____ Data records

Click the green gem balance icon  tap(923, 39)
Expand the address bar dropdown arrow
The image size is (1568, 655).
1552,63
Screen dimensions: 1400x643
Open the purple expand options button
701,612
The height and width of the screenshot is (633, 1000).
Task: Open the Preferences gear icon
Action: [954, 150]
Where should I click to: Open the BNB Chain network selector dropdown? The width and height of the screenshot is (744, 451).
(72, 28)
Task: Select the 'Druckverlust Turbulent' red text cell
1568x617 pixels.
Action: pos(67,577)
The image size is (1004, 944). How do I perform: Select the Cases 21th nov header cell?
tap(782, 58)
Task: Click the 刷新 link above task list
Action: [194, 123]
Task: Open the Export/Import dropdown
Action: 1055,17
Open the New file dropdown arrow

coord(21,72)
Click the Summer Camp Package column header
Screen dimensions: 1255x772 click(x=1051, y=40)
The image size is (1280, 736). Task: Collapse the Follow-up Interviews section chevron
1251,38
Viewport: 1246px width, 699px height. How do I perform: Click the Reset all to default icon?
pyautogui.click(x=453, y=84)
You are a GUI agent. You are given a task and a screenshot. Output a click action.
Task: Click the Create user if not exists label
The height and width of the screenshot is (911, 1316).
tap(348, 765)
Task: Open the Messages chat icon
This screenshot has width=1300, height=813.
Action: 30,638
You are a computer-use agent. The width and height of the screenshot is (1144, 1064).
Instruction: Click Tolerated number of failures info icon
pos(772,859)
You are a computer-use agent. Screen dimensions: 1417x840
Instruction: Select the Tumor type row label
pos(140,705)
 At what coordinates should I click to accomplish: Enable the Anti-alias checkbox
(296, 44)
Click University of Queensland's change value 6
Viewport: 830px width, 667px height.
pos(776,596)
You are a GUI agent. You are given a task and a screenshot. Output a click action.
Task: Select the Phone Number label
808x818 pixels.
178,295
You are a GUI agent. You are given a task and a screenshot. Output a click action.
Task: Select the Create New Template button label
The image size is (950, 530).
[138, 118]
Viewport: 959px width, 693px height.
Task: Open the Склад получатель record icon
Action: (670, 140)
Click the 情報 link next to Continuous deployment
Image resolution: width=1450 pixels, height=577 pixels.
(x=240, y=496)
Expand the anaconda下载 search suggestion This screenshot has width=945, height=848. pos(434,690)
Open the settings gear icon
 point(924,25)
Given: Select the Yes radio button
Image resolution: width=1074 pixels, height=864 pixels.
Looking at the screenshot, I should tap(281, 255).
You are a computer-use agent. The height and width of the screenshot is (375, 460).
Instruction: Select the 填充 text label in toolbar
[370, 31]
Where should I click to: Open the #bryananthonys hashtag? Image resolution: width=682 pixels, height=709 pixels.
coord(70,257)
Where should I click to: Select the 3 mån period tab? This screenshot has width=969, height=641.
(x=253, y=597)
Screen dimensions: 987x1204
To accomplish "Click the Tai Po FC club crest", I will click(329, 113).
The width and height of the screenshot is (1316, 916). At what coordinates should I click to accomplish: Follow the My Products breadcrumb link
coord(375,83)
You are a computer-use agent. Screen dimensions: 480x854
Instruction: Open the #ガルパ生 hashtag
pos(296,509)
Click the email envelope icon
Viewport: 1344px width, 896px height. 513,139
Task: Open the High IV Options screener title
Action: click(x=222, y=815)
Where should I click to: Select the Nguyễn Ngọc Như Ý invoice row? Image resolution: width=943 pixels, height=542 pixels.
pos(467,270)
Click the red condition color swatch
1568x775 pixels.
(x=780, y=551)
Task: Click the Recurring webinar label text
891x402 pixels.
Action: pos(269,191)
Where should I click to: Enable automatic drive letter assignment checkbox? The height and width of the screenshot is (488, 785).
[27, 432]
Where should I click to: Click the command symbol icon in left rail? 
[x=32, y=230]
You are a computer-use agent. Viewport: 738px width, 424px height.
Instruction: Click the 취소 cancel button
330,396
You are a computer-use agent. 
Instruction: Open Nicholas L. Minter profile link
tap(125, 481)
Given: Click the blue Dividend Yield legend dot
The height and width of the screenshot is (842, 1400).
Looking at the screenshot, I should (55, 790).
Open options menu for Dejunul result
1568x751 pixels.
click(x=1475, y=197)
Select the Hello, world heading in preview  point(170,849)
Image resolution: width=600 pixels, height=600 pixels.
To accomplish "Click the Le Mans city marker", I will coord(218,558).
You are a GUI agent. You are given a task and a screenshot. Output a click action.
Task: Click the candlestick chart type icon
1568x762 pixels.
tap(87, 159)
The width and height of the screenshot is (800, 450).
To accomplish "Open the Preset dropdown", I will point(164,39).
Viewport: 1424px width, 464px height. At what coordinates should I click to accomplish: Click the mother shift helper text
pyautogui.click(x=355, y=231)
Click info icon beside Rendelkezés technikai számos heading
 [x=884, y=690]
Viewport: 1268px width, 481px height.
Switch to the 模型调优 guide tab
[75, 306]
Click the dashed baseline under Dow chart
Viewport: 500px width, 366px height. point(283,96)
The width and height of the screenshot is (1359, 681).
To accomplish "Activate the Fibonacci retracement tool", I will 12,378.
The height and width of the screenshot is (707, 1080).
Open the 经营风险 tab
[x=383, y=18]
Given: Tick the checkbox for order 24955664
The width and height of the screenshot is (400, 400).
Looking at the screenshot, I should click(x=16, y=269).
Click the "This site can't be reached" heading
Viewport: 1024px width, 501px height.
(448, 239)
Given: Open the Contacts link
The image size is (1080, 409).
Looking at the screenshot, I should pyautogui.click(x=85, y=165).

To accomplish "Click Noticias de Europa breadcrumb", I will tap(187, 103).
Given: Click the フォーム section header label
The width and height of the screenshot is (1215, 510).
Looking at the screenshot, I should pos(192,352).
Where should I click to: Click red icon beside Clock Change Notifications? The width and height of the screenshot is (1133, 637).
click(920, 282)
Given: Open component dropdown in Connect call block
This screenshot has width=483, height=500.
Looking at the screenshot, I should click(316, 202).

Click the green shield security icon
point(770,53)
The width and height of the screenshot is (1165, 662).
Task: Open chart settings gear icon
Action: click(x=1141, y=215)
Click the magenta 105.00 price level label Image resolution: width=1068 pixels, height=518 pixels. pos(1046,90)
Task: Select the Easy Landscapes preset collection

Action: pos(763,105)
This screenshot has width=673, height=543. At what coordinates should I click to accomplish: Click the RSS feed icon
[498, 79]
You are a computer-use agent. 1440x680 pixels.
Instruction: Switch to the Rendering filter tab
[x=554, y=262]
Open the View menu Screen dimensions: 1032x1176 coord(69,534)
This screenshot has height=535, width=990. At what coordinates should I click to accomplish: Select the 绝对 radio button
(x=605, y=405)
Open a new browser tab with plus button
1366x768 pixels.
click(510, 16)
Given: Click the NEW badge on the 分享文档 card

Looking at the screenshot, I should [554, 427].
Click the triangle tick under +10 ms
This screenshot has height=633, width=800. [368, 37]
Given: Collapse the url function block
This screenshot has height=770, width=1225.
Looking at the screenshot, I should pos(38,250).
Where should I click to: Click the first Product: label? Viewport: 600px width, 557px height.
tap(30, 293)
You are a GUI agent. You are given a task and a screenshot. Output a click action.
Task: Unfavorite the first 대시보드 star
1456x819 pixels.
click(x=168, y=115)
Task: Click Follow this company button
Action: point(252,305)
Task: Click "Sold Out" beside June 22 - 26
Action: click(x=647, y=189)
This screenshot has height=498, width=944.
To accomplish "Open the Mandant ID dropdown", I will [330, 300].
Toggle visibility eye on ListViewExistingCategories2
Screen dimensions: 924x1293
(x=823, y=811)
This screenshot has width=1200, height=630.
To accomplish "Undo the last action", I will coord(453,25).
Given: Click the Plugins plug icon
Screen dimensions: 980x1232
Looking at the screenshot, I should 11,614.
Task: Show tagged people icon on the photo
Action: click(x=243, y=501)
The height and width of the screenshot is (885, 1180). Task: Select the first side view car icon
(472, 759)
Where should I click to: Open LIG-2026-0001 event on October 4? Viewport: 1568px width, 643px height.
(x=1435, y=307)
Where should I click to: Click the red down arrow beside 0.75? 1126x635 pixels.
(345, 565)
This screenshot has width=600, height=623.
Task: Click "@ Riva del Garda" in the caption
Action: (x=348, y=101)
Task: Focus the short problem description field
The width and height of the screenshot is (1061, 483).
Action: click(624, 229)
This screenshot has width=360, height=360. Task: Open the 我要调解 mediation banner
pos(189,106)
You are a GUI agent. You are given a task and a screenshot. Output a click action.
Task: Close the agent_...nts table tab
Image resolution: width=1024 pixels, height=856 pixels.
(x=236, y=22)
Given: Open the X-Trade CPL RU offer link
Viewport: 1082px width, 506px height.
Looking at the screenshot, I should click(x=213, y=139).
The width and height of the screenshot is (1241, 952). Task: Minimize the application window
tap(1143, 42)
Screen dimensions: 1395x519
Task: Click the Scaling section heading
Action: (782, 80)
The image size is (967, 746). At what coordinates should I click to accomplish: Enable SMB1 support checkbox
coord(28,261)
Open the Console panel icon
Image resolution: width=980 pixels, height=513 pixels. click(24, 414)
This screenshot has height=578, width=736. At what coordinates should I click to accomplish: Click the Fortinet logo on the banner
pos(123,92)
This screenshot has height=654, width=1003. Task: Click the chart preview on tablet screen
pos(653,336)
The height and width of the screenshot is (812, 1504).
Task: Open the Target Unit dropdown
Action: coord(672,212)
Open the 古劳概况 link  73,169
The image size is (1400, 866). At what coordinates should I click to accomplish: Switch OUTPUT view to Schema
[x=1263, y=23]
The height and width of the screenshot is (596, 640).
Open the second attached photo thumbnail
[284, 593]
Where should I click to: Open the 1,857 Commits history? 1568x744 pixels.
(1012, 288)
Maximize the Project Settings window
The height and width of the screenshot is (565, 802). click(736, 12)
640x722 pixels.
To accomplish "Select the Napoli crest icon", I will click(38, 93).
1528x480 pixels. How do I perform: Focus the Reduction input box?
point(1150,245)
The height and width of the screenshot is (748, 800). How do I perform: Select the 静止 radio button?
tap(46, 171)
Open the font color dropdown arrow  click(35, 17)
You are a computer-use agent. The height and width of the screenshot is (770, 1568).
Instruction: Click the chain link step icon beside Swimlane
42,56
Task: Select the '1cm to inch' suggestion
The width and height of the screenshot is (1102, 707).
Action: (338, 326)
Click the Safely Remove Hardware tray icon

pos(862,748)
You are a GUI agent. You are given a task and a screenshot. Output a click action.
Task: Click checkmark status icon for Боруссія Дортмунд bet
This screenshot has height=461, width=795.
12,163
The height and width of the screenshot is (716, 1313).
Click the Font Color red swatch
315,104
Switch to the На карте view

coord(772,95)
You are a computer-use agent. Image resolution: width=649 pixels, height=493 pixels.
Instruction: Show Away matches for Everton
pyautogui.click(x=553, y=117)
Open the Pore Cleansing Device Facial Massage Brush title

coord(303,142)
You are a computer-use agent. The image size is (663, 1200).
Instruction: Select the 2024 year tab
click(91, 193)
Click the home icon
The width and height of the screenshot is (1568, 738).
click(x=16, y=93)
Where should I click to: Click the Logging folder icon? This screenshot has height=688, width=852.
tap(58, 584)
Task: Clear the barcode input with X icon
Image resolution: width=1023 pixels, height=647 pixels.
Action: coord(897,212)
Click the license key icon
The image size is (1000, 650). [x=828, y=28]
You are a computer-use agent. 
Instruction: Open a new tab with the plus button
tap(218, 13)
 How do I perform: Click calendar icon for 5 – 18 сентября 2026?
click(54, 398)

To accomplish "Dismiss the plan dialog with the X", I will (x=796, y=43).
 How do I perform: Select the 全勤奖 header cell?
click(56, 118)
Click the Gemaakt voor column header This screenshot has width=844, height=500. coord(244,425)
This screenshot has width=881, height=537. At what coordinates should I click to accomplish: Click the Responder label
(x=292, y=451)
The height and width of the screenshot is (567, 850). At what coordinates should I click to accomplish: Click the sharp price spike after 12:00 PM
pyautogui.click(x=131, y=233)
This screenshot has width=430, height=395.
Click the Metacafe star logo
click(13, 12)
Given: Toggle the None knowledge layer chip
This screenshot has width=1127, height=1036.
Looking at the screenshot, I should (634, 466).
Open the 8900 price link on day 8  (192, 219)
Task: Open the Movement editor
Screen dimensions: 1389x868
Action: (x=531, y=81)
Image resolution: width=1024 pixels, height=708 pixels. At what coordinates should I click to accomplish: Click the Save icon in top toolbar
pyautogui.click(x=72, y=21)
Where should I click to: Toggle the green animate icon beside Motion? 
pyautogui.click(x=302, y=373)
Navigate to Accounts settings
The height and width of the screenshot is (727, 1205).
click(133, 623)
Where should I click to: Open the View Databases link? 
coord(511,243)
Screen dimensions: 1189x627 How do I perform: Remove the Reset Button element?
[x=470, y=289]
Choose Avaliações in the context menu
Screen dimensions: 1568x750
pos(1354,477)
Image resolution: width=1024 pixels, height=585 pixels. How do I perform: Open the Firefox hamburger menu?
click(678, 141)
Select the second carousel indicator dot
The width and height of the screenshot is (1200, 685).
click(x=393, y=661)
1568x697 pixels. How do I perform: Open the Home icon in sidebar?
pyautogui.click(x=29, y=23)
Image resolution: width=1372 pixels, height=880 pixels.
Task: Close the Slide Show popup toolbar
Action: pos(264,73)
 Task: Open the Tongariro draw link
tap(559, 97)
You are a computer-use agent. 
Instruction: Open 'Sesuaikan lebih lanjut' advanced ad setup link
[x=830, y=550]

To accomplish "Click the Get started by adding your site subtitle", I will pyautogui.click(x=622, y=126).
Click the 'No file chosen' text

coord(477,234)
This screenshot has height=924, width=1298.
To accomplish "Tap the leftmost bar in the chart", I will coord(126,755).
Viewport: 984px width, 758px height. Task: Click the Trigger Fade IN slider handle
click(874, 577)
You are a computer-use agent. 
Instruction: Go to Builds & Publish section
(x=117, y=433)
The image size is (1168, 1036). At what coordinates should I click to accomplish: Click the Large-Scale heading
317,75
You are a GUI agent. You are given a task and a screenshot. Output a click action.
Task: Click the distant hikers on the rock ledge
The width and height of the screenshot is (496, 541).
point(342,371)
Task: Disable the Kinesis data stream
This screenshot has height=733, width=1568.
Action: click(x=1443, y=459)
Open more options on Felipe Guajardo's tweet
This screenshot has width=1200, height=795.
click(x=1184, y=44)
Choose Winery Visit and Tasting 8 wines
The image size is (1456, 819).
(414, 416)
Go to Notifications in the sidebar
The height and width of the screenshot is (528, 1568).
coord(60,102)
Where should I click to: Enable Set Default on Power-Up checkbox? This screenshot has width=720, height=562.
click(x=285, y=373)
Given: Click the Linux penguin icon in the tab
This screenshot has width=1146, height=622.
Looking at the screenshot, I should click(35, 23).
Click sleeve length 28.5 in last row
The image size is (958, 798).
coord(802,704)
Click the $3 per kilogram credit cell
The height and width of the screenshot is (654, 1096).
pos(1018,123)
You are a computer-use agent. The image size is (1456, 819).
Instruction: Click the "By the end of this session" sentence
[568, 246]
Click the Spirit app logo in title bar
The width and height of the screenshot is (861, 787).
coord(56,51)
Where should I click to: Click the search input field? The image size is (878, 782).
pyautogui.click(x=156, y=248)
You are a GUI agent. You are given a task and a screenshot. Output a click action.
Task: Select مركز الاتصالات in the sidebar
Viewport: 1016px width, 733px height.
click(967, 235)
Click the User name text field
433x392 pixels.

________

Your assignment:
Extract every line containing the string "Create" from the material.

Answer to the problem:
Task: Click the Create user if not exists label
Task: Select the Create New Template button label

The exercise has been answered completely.